Milo vs. Salanga 152 SCRA 113 Facts: On Aril 21, 1973, accused Juan Tuvera Sr., , a barrio captain, with the aid of some other private persons, namely Juan Tuvera Jr., Bertillo Bataoil and one Dianong, maltreated one Armando Valdez by hitting with butts of their guns and fist blows and immediately thereafter, without legal grounds, accused Juan Tuvera Sr., Cpl. Tomas Mendoza and Pat. Rodolfo Mangsat, members of the police force of Mangsat, Pangasinan conspiring, confederating and helping one another, did then and there willfully, unlawfully and feloniously lodge and lock said Amado Valdez inside the municipal jail of Manaoag, Pangasinan for about eleven hours. An information for Arbitrary Detention was then filed by the Assistant Provincial Fiscal against Juan Tuvera Sr., Tomas Mendoza and Rodolfo Mangsat in the Court of First Instance of Pangasinan. Accused Tuvera filed a motion to quash the information contending that he can not be charged with arbitrary detention for he is not a public officer. The respondent Judge Salanga then granted the motion to quash. Thus this petition. Issue: Whether of not the accused barrio captain Tuvera, is a public officer who may be charged with Arbitrary Detention

Held: The Supreme Court Held that Arbitrary Detention is committed by a public officer who, without legal grounds, detains a person. The elements of this crime are that the offender is a public office, that he detains a person, and that the detention is without legal grounds. The public officers liable for Arbitrary Detention must be vested with authority to detain or order to detention of persons accused of a crime. Such public officers are policemen and other agents of the law, the judges or mayors. Long before P.D. 229 was signed into law, barrio lieutenants, now barangay captains were recognized as persons in authority. Thus, barrio captain Tuvera, being a public officer may he held liable for Arbitrary Detention.

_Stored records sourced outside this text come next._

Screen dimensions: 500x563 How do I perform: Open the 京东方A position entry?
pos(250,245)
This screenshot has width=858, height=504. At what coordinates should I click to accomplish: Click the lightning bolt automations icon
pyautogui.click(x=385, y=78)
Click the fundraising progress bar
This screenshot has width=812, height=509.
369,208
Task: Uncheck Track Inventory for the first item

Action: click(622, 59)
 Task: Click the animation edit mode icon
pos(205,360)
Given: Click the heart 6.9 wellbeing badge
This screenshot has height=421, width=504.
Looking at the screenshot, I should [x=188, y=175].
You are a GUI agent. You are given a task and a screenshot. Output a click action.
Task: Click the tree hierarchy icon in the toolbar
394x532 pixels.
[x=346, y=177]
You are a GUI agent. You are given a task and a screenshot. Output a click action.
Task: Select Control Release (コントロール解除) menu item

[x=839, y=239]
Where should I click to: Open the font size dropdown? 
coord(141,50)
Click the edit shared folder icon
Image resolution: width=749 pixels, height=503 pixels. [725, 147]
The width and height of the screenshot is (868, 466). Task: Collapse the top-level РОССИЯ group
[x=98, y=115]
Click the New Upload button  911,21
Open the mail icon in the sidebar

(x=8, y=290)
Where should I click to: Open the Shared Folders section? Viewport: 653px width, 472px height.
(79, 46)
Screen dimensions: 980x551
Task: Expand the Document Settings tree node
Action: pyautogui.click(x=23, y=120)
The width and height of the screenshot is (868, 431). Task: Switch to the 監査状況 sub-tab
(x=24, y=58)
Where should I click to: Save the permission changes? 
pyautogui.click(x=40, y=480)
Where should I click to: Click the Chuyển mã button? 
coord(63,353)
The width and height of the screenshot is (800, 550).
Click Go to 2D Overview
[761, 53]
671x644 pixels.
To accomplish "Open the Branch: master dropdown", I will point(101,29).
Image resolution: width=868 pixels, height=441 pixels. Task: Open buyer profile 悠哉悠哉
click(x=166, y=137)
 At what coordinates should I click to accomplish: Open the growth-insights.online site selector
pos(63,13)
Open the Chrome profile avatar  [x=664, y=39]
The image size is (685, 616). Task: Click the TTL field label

People vs. Gatang-o 168 SCRA 717 Facts: On May 30, 1984, a civilian informer informed Pat. Celestino de la Cruz of the Narcotics Units of the Angeles City that three igorots were arriving in Angeles City that evening to well twelve kilograms of marijuana to interested buyers. The information was then relayed to the station commander and they prepared an entrapment operation for the suspects with Sgt. Raquidan acting as poseur buyer. At around 12:30 in the morning of May 31, 1984, the civilian informer accompanied by the suspects went to the Deangs Marketing Store. The civilian informer introduced the suspects the poseur buyer Sgt. Raquidan and after some negotiations, raquidan agreed to purchase marijuana from Baracbar. Thereafter, the two suspects handed over Raquidan a plastic bag containing one kilogram of marijuana. Upon ascertaining the contents of the plastic bag, Raquidan gave the signal to the other policemen by putting his hand on his head. The policeman then approached the suspects, introduced themselves as police officers and arrested them. They were brought to the police station for investigation and thereafter, they were detained at the Angeles City Jail. An information was then filed by the Second City Assistant Fiscal of Angeles charging the accused for violation of Sec.14 Art ii of the Dangerous Drugs Act of 1972. After the arraignment and trial, the accused was found guilty. Hence this appeal. Issue: Whether or not the arrest of the accused is valid Held: Entrapment is a way and means resorted to for the purpose of capturing the lawbreaker in flagrante delicto. The idea to commit the crime originated from the accused. Nobody induces or prods him into committing the offense. Sgt. Raquidan went trough the motion as a buyer and his offer was accepted by the appealants who produced and delivered marijuana. There was no need to hand in marked money to the appellants in payment thereof since the crime is consummated by the delivery of the goods. The examination of the contents of the plastic bag that was taken from the accused proved to contain marijuana. They were caught in the act of selling marijuana to Raquidan, hence the arrest is valid.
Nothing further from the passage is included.